Accordingly, one afternoon, just as the captain and Frank had finished a couple of bottles of stout by way of giving themselves an appetite for dinner, they were somewhat surprised when the parlour-door was thrown open, and in walked a short, podgy, red-faced man, dressed in deep black. Still more amazed were they when he announced himself as the Reverend Emanuel Flummery, and stated that he had come to remonstrate with them on their behaviour towards “a lone widow.” The captain, winking at Curtis, desired the minister to be seated, and proposed to discuss the business over another bottle of stout. His reverence thought there was something so affable in the offer, that it would be churlish to refuse it; and he accordingly gave his assent. The stout was produced; and Mr. Flummery, being thirsty and hot, enjoyed it excessively.

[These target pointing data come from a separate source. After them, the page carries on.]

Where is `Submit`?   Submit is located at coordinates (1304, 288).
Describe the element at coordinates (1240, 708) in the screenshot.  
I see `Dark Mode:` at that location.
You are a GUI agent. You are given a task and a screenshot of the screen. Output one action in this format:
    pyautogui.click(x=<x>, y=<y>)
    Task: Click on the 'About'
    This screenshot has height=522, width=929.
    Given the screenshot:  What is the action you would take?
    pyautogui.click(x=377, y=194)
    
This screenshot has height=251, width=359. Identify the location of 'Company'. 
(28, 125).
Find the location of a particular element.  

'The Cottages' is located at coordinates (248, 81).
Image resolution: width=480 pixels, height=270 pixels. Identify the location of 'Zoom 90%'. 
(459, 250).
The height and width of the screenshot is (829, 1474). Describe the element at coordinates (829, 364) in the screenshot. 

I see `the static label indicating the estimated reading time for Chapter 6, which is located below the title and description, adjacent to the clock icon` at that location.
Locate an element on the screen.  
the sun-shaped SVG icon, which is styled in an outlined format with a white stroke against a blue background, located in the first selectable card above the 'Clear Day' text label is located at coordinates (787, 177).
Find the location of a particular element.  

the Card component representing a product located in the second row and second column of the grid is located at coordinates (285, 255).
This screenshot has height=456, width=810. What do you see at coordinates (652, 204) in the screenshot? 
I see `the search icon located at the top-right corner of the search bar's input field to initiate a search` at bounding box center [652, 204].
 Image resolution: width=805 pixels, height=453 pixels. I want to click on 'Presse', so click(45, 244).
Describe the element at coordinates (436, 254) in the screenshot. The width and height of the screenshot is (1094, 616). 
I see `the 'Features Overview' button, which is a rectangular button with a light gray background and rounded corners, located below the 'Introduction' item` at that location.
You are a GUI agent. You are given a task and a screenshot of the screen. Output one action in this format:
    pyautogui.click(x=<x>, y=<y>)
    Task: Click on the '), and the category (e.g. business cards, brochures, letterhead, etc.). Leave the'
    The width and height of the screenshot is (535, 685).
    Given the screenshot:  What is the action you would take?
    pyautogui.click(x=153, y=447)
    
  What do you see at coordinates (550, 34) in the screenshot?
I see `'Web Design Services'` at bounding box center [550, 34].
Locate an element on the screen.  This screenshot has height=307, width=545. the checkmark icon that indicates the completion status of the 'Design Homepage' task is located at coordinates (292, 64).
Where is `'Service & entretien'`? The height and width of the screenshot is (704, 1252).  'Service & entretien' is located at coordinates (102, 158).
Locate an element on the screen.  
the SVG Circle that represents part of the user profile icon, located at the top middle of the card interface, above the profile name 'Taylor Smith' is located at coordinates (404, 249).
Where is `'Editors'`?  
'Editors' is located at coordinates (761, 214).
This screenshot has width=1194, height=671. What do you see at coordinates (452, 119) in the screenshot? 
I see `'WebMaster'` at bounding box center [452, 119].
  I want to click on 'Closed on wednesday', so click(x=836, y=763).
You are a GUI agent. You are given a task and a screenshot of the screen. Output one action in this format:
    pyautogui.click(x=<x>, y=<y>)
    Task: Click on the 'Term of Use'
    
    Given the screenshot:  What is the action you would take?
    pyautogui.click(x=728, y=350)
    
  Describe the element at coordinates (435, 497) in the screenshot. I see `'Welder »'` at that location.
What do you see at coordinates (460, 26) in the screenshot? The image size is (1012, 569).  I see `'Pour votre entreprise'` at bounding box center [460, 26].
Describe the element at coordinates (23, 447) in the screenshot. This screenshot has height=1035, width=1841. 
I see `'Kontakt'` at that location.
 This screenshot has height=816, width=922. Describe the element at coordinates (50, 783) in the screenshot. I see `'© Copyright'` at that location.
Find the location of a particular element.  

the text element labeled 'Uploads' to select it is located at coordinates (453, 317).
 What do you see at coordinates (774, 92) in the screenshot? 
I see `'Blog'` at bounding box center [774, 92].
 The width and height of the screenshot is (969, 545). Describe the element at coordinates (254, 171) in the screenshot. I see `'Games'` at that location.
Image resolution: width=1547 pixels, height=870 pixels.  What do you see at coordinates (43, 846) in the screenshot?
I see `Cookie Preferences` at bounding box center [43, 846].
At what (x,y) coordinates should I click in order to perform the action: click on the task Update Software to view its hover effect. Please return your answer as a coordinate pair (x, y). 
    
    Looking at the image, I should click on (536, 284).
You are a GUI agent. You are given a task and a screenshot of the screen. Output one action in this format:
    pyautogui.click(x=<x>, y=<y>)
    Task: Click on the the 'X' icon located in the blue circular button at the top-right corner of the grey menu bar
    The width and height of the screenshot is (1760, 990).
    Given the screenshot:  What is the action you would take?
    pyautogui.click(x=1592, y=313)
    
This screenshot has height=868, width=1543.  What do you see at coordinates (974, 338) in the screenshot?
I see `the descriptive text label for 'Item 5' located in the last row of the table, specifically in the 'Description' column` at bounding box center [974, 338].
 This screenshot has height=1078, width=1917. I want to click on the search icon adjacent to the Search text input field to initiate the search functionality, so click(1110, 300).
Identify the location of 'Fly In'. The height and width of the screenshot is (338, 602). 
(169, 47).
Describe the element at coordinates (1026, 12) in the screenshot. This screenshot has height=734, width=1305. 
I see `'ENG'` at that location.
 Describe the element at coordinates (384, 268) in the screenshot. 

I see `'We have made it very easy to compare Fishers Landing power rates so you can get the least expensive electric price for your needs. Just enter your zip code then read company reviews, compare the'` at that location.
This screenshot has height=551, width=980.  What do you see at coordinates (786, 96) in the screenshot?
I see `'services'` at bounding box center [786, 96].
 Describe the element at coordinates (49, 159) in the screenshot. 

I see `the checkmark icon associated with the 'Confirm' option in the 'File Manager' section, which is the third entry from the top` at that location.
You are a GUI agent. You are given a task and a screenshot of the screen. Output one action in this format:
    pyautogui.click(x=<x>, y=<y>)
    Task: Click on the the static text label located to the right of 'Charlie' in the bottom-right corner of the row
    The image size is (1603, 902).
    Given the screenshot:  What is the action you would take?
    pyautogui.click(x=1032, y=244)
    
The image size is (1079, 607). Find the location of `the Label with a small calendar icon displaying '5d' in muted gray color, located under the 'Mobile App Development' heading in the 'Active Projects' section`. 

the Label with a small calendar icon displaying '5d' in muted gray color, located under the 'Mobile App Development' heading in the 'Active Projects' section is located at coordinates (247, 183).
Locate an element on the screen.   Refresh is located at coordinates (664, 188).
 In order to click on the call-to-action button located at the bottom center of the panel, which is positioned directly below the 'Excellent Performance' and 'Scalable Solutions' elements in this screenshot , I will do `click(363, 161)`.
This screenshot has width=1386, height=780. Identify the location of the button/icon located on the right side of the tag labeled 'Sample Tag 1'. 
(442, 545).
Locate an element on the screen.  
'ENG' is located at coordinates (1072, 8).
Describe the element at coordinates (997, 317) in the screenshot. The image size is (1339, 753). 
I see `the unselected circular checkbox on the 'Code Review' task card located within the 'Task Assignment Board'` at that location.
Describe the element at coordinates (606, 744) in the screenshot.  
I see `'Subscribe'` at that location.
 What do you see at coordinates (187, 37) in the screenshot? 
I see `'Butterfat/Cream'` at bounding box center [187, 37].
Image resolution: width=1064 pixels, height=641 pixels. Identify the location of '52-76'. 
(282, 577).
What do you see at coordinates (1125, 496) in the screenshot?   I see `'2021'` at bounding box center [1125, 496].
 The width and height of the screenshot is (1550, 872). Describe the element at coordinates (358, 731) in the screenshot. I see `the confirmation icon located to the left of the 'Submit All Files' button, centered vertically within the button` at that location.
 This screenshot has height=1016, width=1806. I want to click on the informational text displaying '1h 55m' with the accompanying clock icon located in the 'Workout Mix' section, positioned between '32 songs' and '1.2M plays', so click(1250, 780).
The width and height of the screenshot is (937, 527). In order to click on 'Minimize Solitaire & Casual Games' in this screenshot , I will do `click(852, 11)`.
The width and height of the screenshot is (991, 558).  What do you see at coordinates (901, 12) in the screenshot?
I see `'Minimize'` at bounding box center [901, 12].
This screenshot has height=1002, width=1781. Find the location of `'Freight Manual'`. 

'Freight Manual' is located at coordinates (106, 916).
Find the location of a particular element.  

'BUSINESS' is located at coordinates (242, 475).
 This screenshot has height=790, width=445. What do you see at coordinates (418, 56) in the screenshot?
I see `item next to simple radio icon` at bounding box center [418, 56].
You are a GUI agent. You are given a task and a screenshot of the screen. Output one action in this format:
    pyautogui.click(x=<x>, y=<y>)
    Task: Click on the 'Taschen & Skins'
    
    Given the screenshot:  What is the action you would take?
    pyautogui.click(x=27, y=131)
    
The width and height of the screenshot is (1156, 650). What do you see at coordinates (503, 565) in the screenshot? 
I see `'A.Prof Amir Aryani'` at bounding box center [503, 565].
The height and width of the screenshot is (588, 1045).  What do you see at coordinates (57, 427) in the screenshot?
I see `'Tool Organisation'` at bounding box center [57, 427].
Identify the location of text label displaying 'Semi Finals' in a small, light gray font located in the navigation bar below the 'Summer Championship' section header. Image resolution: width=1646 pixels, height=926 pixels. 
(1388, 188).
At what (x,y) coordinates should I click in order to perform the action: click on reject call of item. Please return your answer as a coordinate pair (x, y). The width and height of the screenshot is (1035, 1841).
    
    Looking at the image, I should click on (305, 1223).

He then began a long remonstrance with the two gentlemen—the gist of which was that Mrs. Rudd would be very much obliged to them if they would pay their rent and remove to other lodgings. The captain and Frank pretended to listen with attention; and the reverend minister, finding them in such a tractable humour, as he supposed, did not choose to mar the harmony of the interview by declining a second bottle of stout. Talking had renewed his thirst—and, moreover, if there were one special beverage which the Reverend Emanuel Flummery loved more than another, it was Guinness’s stout. Accordingly, he emptied his tumbler, and then continued his remonstrance and his representations, in which, however he was cut short by a sudden pain in the stomach—doubtless produced by the effervescent malt liquor. The captain was prompt with a remedy; and Mr. Flummery had swallowed a good dram of whiskey before an eye could twinkle thrice. Thus cheered, and finding the two gentlemen most docile and respectful, his reverence consented to partake of a hot glass of toddy with them, just to convince them that he was inclined to be friendly;—and this one glass led to a second—and then Frank Curtis cunningly brewed him a third, while the reverend minister was expatiating upon the good qualities of Mrs. Rudd. In fine, Mr. Emanuel Flummery became so much disguised in liquor, that, when he took his leave, he swore the captain and Frank Curtis were two excellent gentlemen—begged them not to put themselves to any inconvenience in moving—and assured them that he would make it all right with the landlady.